MATERIAL FOR THIS EXERCISE:
# # # # # # #

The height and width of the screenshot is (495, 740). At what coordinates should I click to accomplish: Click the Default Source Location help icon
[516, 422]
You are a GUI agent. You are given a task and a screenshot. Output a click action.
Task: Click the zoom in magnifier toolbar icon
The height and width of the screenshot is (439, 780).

# # # # # # #

ACTIVITY: From the first line to the last, return the data exactly as written.

RESULT FOR THIS EXERCISE:
The height and width of the screenshot is (495, 740). At what coordinates should I click to accomplish: Click the Default Source Location help icon
[516, 422]
You are a GUI agent. You are given a task and a screenshot. Output a click action.
Task: Click the zoom in magnifier toolbar icon
The height and width of the screenshot is (439, 780).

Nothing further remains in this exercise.